Prompt A:
In the Giulio Caccini article, who founded the Florentine Camerata?
Prompt B:
From the Giulio Caccini article, return the part that begins with the words containing "In 1589 Caccini" and ends with "nuove musiche (1602).", with no changes.
Prompt C:
Continue the Giulio Caccini article from where it stops.

Excerpt:

Giulio Caccini
Giulio Caccini
Giulio Caccini (ca. 1545-1618), an Italian singer and an early opera composer, wrote "Le nuove musiche," the first important and, in the 17th century, most influential publication of the new style of monodic recitative in vocal music with figured bass accompaniment.
Giulio Caccini was born in Rome, the son of Michelangelo Caccini. The only musical instruction that Giulio is known to have received was from Cipione del Palle (or Palla), a noted voice teacher in Rome, and it was as a singer that Caccini first made a name for himself. He was employed at the Medicean court in Florence, principally as a singer, from 1564 to his death on Dec. 10, 1618. He married twice, both wives being voice pupils of his. The first, Lucia, bore him three children: Pompeo, Francesca (called "La Cecchina," also a composer), and Settimia. He had no children by his second wife, Margherita.
Probably about 1579 Caccini became a member of the Florentine Camerata, a literary and musical society founded by Count Giovanni de' Bardi, who implies, in a letter to Caccini (ca. 1580), that he was the first to encourage Caccini to write in the new style. The letter bears out Caccini's claim in the dedication to Bardi (dated Dec. 20, 1600) of his opera Euridice that he had been composing in this style for more than 15 years, that is, at least as early as 1585.
In 1589 Caccini took part, as performer and conductor, in the wedding festivities of Ferdinand de' Medici. Three years later, when he visited Rome with Bardi as the later's secretary, Caccini sang some of the songs performed earlier at the Florentine Camerata, several of which he published in Le nuove musiche (1602).

Source material:
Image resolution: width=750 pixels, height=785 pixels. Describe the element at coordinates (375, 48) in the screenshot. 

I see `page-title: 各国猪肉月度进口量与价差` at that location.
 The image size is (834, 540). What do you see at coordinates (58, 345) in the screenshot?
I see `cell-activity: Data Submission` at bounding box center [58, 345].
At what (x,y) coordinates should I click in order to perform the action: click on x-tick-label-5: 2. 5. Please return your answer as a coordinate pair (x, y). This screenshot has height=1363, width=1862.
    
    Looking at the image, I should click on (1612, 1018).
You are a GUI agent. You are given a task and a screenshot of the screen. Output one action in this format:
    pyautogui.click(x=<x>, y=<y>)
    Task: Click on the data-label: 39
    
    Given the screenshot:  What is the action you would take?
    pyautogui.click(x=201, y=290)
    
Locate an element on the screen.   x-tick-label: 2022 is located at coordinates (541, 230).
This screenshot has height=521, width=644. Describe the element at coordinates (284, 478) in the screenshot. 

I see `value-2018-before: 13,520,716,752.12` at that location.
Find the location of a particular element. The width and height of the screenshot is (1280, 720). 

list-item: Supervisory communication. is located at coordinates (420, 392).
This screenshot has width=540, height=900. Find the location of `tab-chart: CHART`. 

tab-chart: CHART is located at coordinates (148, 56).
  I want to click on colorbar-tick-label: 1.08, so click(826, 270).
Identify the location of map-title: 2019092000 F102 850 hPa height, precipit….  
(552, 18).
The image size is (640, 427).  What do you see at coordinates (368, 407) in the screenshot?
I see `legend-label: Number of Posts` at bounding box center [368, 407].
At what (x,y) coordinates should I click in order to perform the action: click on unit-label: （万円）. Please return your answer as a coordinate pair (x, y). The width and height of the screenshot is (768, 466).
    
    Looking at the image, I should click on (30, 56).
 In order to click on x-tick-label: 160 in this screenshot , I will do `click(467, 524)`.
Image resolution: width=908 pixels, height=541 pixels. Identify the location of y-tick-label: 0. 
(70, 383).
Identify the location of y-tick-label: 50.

Answer A:
Count Giovanni de' Bardi

Answer B:
In 1589 Caccini took part, as performer and conductor, in the wedding festivities of Ferdinand de' Medici. Three years later, when he visited Rome with Bardi as the later's secretary, Caccini sang some of the songs performed earlier at the Florentine Camerata, several of which he published in Le nuove musiche (1602).

Answer C:
When Maria de Médici married Henry IV of France in Florence, as part of the celebrations the nobleman Jacopo Corsi staged, on Oct. 6, 1600, what is sometimes regarded as the first opera—Euridice, with a libretto by Ottavio Rinuccini and music mostly by Jacopo Peri, also employed as singer and composer at the Medicean court. Caccini, who was in charge of the performance, unscrupulously replaced some of Peri's arias with his own. Three days later Caccini presented Il rapimento di Cefalo, for which he wrote most of the music, but it received little acclaim, unlike Peri's Euridice. Clearly spurred by jealously, Caccini hurriedly composed his own setting of the Euridice libretto and published it, probably in January 1601, shortly before the publication of Peri's version on February 6. Caccini's version was not performed until Dec. 5, 1602; it was not revived.
The success of Peri's Euridice, and his patronization by Corsi, Bardi's influential successor, resulted in Caccini's gradual decline in esteem during his remaining years, despite the importance and popularity of Le nuove musiche, and the publication of two other collections by Caccini— Fuggilotio musicale (2d ed. 1613) and Nuove musiche e nuova maniera de scriverle (1614).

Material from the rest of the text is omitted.